More lockdown restrictions removed

Tuesday marks the next phase in the easing of restrictions in France, offering people a glimmer of hope for summer.

French Prime Minister Edouard Philippe has officially stated that phase two of de-escalation begins Tuesday 2nd June. Some of the old measures will remain in place, but many things will make life more “business as usual”, triggering a much needed return to normalcy after a long, difficult spring.

Some significant changes to the prior lockdown scenario include the lifting of the travel limit ban. As of Tuesday, the 100km rule will no longer be in effect, though the borders are due to remain closed until 15th June.

School will be reopened at an accelerated pace. This does not mean that children are required to return to school, if parents choose to keep them home, but it does mean the schools are gearing back up to resume regular academic activities.

Restaurants and cafés will now be open all over the country, but nightclubs still have to wait a bit. A one metre gap between tables is required, wait staff must wear masks at all times, customers must wear masks if moving about but aren’t required to keep them on whilst seated, and groups will be limited to 10 people… small prices to pay to not have to cook or tidy up for many families who have been confined to small spaces for months.

Beaches and lakes in France will be also open, though parks and gardens are still closed until the weekend. Police reserve the right to impose mask-wearing, so be prepared and carry one if the plan is to head to the beach or a park. 

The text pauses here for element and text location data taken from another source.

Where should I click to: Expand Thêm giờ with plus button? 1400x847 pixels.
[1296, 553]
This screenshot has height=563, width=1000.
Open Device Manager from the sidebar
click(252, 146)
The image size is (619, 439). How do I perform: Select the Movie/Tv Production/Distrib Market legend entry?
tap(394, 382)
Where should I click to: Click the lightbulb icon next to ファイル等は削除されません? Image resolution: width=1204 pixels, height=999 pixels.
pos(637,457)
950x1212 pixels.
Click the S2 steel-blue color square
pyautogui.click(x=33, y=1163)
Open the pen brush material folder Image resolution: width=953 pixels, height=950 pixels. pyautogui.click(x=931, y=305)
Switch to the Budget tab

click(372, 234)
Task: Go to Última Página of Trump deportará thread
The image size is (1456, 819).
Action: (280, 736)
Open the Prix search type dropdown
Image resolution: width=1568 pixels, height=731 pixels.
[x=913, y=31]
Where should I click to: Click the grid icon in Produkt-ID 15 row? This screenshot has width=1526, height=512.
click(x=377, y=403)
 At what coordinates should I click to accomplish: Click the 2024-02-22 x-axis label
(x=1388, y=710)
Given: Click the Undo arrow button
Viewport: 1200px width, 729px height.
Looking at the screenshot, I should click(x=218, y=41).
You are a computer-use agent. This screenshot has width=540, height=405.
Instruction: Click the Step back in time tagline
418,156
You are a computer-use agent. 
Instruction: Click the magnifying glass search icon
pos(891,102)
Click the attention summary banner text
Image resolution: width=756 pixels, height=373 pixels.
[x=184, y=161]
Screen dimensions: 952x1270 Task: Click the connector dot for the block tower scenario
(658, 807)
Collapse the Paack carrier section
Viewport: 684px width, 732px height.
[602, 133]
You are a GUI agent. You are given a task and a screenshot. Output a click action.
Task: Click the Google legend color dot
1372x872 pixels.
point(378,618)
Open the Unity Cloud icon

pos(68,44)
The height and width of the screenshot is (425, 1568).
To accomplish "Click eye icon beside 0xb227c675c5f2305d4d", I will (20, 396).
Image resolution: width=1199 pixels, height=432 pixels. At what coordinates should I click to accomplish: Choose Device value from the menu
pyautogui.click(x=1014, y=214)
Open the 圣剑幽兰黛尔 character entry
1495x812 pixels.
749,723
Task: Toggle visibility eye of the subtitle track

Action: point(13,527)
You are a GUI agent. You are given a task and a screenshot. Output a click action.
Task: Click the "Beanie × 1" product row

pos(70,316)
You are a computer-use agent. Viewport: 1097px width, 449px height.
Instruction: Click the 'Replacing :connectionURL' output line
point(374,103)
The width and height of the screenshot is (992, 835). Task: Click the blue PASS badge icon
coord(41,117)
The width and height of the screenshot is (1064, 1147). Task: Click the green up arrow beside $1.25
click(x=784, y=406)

Gyms and public pools can reopen in green zones, such as Alpes-Maritimes, but will stay shuttered in the orange zones until the 22nd. Monuments, sporting arenas, concert halls and museums will also be reopened in green zones, though cinemas won’t be ready for the public until the 22nd and masks must be worn at all of these venues. 

Working from home is still recommended for those whose jobs allow it. Those who do return to a workplace will be required to wear masks and follow the health and safety regulations put forth by the government.